Why did she argue instead of even looking at her boots? “I couldn’t tell.”

She raised her eyebrows. “It’s lovely to see you too.”

He took a deep breath, and then another, trying to calm his instinctive irritation. It receded obediently, like the sea at low tide—baring, to his surprise, a sad uncertainty that clung like seaweed to his ribcage. Ugh. Anger was a deal more pleasant.
I was terribly lonely, and you took pity on me:
it had seemed a flirtatious falsehood once.

Even at Tassell Hall, servants had not lost their places so easily as all that. What was he so afraid of?

“I’m sorry,” he said, wanting to take her in his arms and feel her warmth. “Please don’t be angry with me.”

“I thought you were angry with
me
.”

He shook his head.

She smiled at him, always more ready than he to let a grudge go. “I brought you these.” She held out a fistful of—of flowers, many-petaled and opulent, rose-pink and startling white. At first he could only be dazzled; after a moment he recognized hothouse camellias.

“Where did you get them?”

She hefted the pineapple. “Mrs. Khaleel sent me to Wheatcroft for this. His lordship showed me about. I’d never seen a pineapple growing. Did you know they grow one to a plant?” Her eyes shone. “It was the drollest thing I ever saw, a spray of leaves peeping out of a pot with a pineapple plumped atop them.”

As Tassell Hall had a pineapple stove, he had seen it many times. But he was overwhelmed by her charm. He could imagine how gratifying her pleasure and amazement must have been to the new Lord Wheatcroft, an enthusiastic hothouse gardener. She should have hurried home, of course, but Mr. Summers could hardly fault her for politeness to a peer of the realm.

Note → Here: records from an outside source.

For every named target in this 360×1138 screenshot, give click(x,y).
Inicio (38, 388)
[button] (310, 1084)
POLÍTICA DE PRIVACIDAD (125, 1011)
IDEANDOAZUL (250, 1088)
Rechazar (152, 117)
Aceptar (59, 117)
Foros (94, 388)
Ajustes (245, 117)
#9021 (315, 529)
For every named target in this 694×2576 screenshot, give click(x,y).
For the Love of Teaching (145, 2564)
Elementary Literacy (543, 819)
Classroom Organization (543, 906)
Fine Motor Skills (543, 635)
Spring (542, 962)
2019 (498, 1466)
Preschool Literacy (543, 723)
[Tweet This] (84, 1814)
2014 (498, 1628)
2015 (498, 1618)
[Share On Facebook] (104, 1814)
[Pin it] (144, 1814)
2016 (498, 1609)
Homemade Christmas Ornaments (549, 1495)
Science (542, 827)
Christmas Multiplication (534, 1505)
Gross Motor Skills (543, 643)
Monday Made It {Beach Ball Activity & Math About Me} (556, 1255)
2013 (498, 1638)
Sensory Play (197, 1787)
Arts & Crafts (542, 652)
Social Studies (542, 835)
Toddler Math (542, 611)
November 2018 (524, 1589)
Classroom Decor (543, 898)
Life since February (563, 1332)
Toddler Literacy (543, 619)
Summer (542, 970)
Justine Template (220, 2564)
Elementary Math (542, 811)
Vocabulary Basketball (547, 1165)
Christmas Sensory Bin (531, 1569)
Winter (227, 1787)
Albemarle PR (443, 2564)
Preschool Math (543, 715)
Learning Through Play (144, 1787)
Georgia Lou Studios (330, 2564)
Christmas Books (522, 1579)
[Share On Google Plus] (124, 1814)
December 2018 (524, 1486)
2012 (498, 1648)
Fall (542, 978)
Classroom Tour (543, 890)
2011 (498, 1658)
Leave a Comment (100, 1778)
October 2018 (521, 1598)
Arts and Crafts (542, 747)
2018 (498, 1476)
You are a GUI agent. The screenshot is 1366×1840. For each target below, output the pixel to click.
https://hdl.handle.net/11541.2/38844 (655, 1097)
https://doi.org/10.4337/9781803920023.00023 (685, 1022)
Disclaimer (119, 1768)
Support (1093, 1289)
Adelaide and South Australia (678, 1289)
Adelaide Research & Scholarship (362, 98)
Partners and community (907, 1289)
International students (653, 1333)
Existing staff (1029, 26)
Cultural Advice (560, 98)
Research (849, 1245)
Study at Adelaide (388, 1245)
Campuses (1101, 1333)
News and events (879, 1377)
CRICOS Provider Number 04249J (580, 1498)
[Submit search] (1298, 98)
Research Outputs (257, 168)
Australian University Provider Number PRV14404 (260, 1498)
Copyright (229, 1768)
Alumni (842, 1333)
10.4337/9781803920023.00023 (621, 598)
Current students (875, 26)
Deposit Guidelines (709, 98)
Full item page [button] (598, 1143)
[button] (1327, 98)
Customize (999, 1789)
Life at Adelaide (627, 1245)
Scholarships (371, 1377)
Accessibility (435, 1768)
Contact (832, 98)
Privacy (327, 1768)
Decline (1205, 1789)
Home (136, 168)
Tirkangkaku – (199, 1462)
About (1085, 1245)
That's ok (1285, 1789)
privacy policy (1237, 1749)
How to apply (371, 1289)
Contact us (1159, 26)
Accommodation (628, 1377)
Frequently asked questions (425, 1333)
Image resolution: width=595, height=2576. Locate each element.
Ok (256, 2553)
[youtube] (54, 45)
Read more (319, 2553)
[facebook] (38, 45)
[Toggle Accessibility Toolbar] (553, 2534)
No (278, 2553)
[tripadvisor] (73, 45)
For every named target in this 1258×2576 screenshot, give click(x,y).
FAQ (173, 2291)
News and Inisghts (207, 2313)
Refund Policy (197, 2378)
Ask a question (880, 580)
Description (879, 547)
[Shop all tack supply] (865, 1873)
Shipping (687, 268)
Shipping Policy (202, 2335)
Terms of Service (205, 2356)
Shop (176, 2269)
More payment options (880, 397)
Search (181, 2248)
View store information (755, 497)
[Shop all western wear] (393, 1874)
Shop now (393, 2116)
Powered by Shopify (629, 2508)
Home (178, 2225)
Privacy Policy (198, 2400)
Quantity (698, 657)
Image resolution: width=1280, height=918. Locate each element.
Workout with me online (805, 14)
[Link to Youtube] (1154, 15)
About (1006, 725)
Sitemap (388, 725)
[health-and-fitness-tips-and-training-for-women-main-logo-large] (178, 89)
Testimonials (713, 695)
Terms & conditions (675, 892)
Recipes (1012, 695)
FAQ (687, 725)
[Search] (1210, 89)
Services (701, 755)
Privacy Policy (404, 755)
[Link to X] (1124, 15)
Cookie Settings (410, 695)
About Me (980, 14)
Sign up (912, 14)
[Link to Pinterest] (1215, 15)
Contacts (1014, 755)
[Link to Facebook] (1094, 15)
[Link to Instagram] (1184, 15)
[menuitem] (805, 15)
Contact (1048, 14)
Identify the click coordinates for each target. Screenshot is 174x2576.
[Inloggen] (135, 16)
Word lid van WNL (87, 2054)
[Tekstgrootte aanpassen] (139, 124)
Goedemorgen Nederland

There he went again, creating excuses and explanations for a calling to account that would never come. He had not been required to explain anything to Mr. Summers in all the time he’d worked here. It was Mr. Toogood senior before whom he had constantly had to defend himself and his friends.

He took the flowers she had brought him. She had thought of him. He felt again that foolish, disproportionate gratitude, throat closing and eyes stinging.

She removed her bonnet with her free hand. “They’re called camellias, his lordship said. The pink one is new to England and supposed to be very fine.”

John put the flowers to his nose, though he knew camellias had little scent. To hide his face, perhaps.

“Do you like them?” A hint of uncertainty crept into her voice, a mild plea for reassurance.

“Thank you.” That wasn’t enough. “I was feeling rather melancholy, and they cheered me.” There. That didn’t sound like the enormous confession it felt like, did it?

She smiled sunnily, going on tiptoe and turning her face up for a kiss. He picked her up and kissed her, breathing in the fresh air that clung to her. He set her down in a moment, knowing anyone might see them. “Thank you. I’ll put these in water. Please—don’t forget to clean the mud off your boots.”

Sadness was more unpleasant that anger, but it occurred to him that it might be easier soothed.

* * *

Sukey slipped into the kitchen. “Here’s your pineapple, ma’am.”

Mrs. Khaleel looked up. “Oh, it’s not mine. It’s Mr. Summers’s contribution to the Twelfth Day dinner he’s going to later. You might bring it to him, if you please.”

Sukey nodded, hovering a moment, unsure if she ought to say anything or not. The cook looked calm enough, making cakes for the wassailers who would come tonight to howl Mr. Summers’s apple trees, but…she kept glancing out the window at the churchyard to see if anyone was approaching that way.

“He said he’d ask you again on Epiphany.”

Mrs. Khaleel pressed her lips together. “Maybe he’ll forget.”